Dover High School's ready for its annual spring musical, which this year is the comic book-based "Lil' Abner." A new director, diverse cast, and humorous story should keep audiences engaged in the production, which opens Thursday, March 25.
Dover High School singers, dancers and actors are getting ready for their annual spring musical. This year they’re traveling to the backwoods town of Dogpatch in “Li’l Abner,” and bringing colorful characters like Daisy Mae, Li’l Abner, Earthquake McGoon and Mammy Yokum to life.
1 New to the scene
Takara Hopps is a Dover native, but this is her first year at Dover High School. Hopps teaches 10th- and 11th-grade English as well as drama, and is getting the feel for her first stage show with the help of many seniors starring in the show. “I’m on a learning curve. It’s a huge learning curve,” Hopps said. It helps that she has known some of the kids for yeas. “I’m from Dover, so some of these kids I used to baby-sit.” Hopps is a Polytech graduate, where she performed with a traveling acting troupe. “I don’t remember it ever being this hard,” she said.

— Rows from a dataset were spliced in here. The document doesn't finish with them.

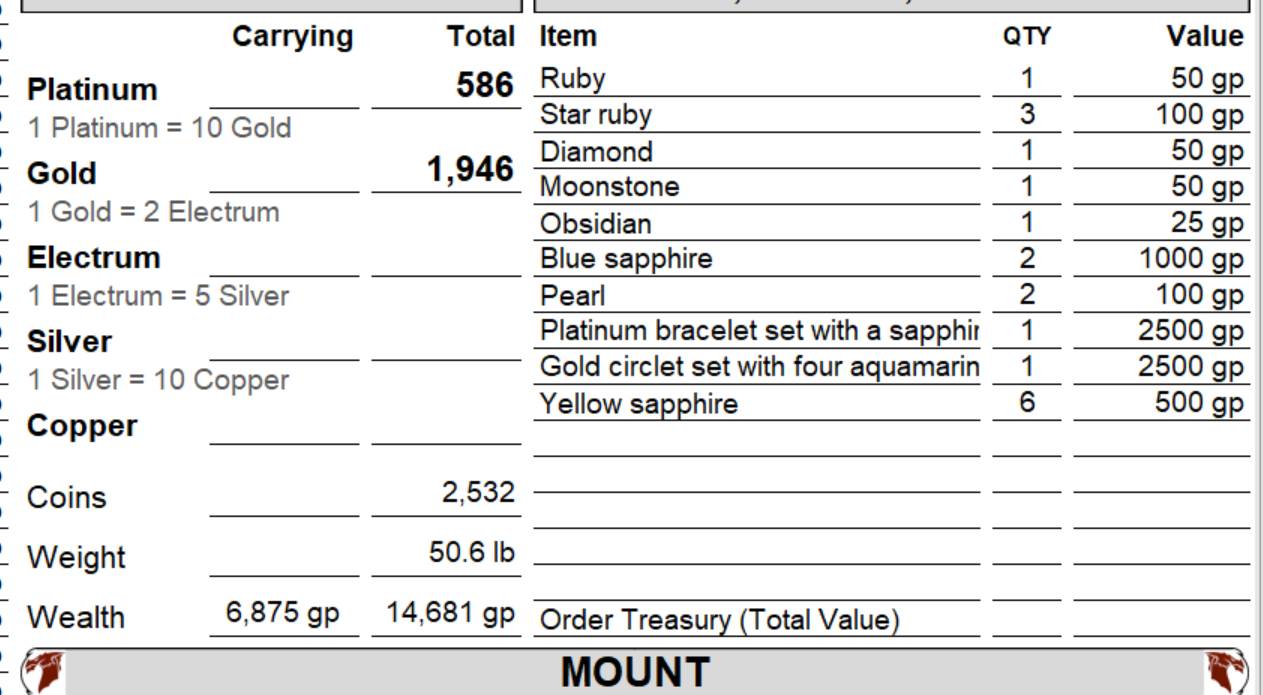The height and width of the screenshot is (695, 1263).
Task: Click the Silver Total field
Action: tap(446, 340)
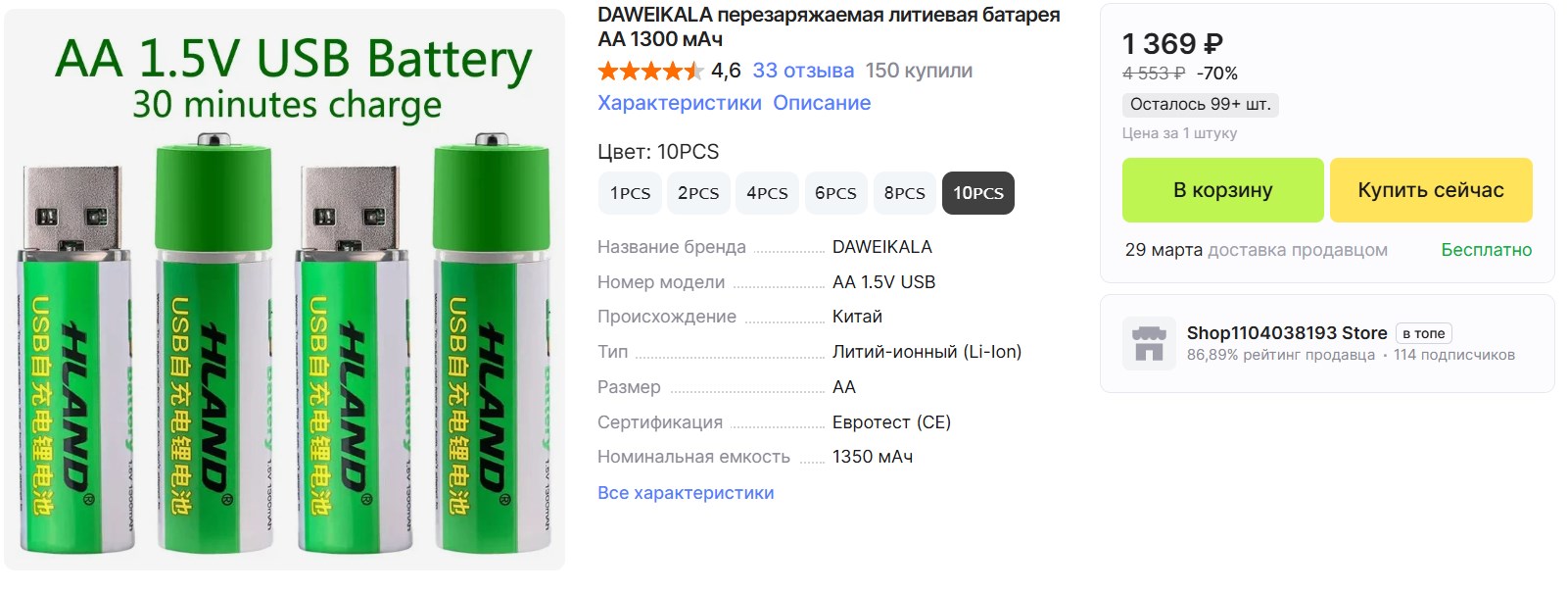
Task: Open the 33 отзыва reviews link
Action: click(x=803, y=71)
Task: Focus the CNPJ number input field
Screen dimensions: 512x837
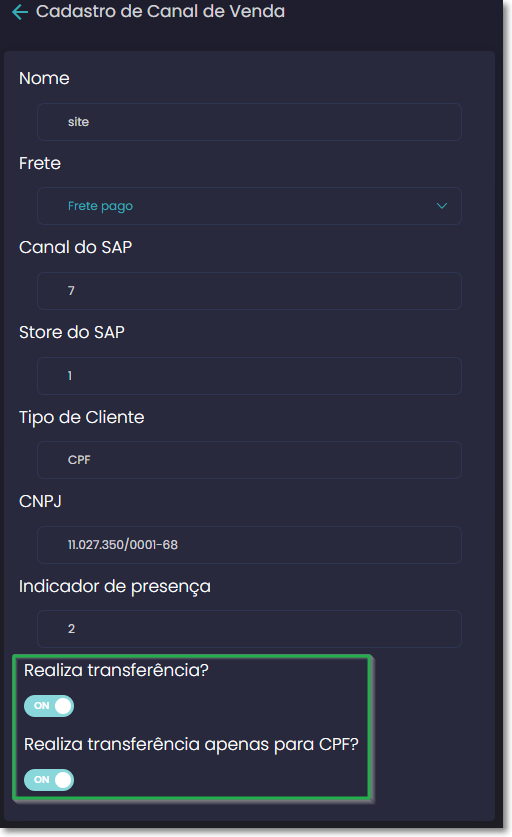Action: click(x=249, y=545)
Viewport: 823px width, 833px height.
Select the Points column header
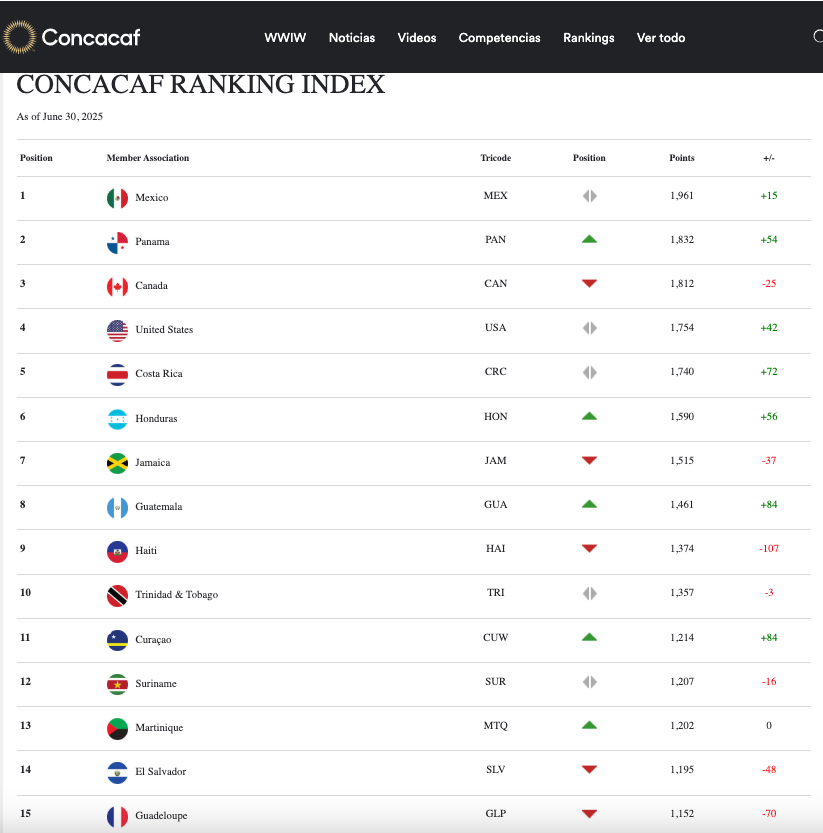point(682,158)
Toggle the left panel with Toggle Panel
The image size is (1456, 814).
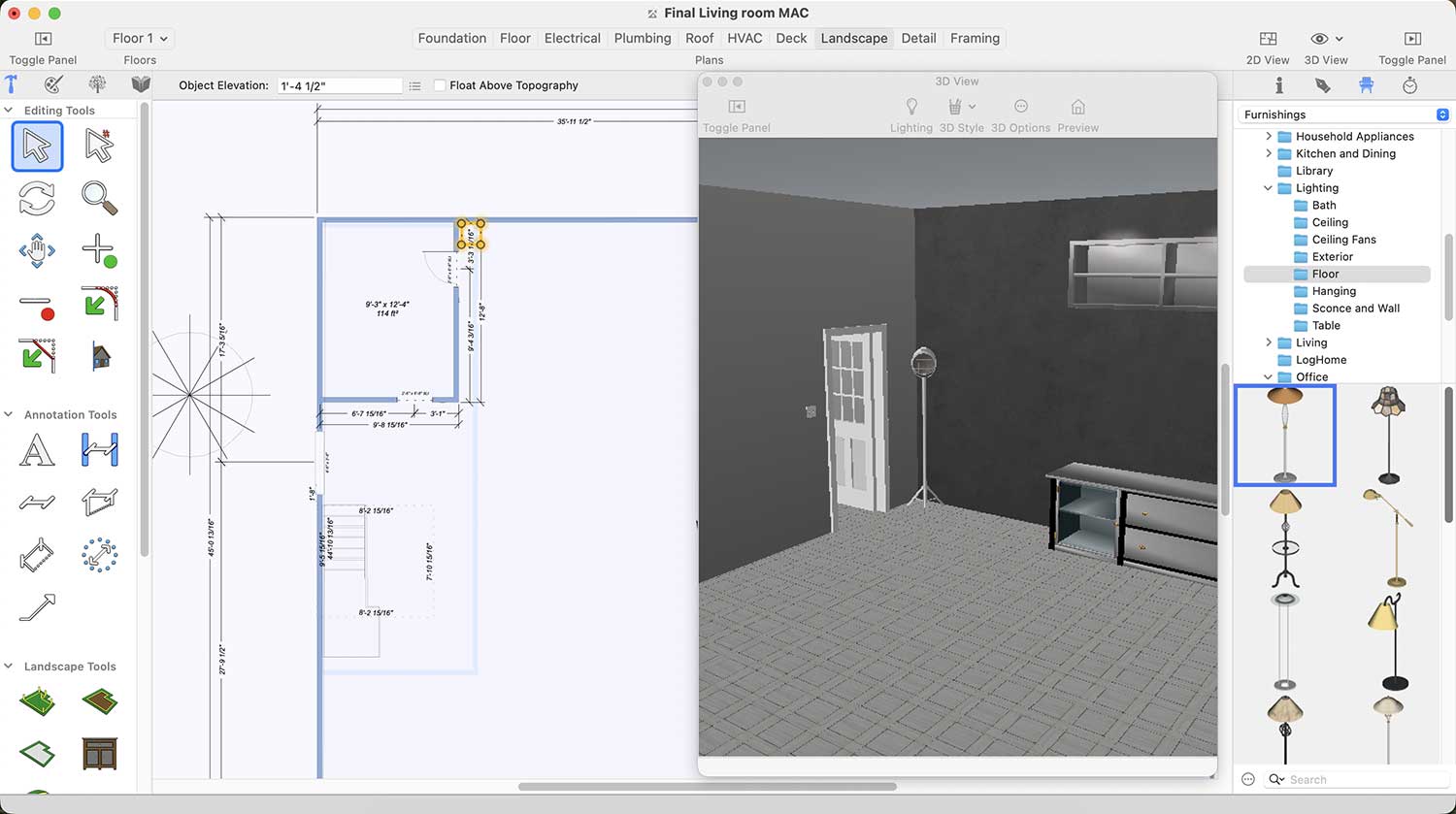pos(43,39)
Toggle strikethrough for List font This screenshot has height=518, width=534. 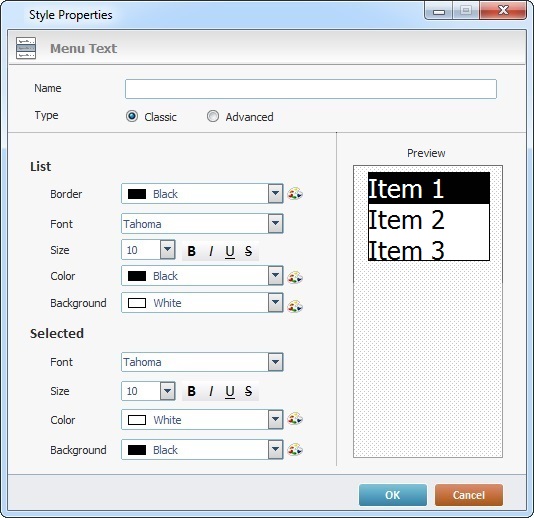pos(248,251)
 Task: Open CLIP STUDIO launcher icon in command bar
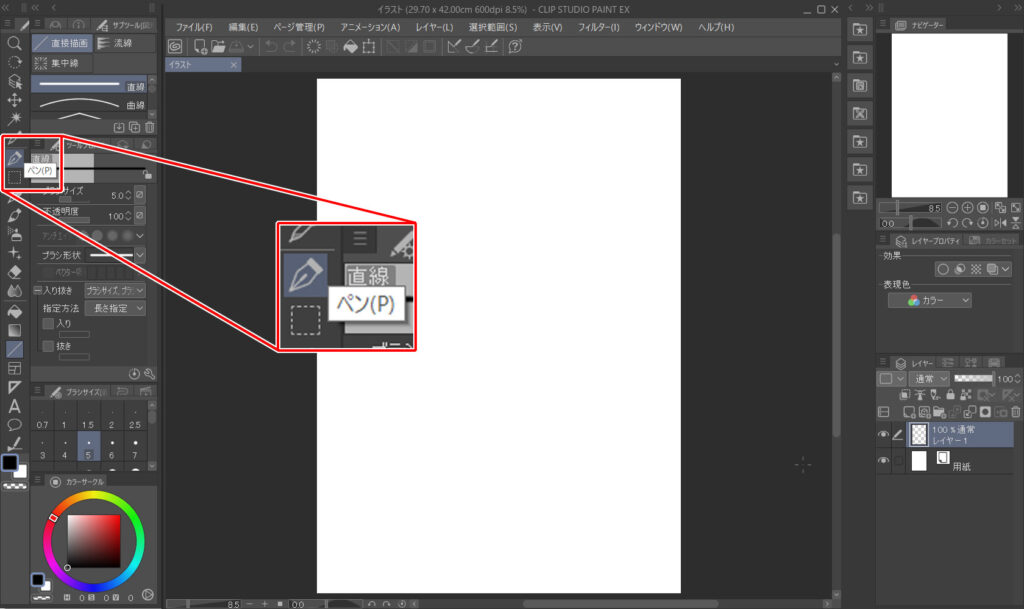[x=175, y=47]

“Li’l Abner” is based on the comic strip by the late Al Capp. It focuses on Dogpatch, U.S.A., and its colorful inhabitants. It opens on a typical day in the tiny town, where drinking Kickapoo Joy Juice and wrangling a date for the Sadie Hawkins Day Dance are prime sources of entertainment. The title character is interrupted from another favorite pastime, fishing, and called to the town square only to find out that the government has deemed Dogpatch an unnecessary town. Which would make it the perfect place to start testing atomic weapons. The townsfolk find a solution in the form of Mammy Yokum’s Yokumberry tonic that they intend to sell to the government, but when General Bullmoose gets in the way everything gets twisted and confused. All of a sudden they’re back where they started, and the impending takeover of Dogpatch endangers the happiness of Daisy Mae, Li’l Abner and the rest of the townspeople.
3 A humorous look back
Hopps was hesitant about the show at first but came around after seeing it performed earlier this year at Glasgow High School, where she used to teach. Now she enjoys the humor, and thinks the audience will, too. The play makes the audience reflect on how society has changed, especially the role of women, since the show was developed in the 1950s, she said. For example, in Dogpatch, women are the aggressors on Sadie Hawkins Day and have to ask out a man — a bold idea at the time. “It’s complete satire,” she said. “It has a lot to say about our society today. The role of women, now we’re dibbling and dabbling in everything.”
4 Helping out
Hopps is getting a hand with the show from Dance/Visual and Performing Arts Gifted Program teacher Teresa Emmons and music teacher/Director of Choral Activities Bradley Whitenight.
5 What sets it apart
“Simple is better,” Hopps said. That’s the key. She said whereas other groups or schools might choose flashier fare, the simple story and music of “Li’l Abner” make it stand out.
The cast will make an impression, too, as it is much more diverse than the norm for this show. Hopps purposefully tried to get students who are not typically in the school’s theater productions involve, so there will still be some stage stalwarts on the boards, although some of the students will be first-timers.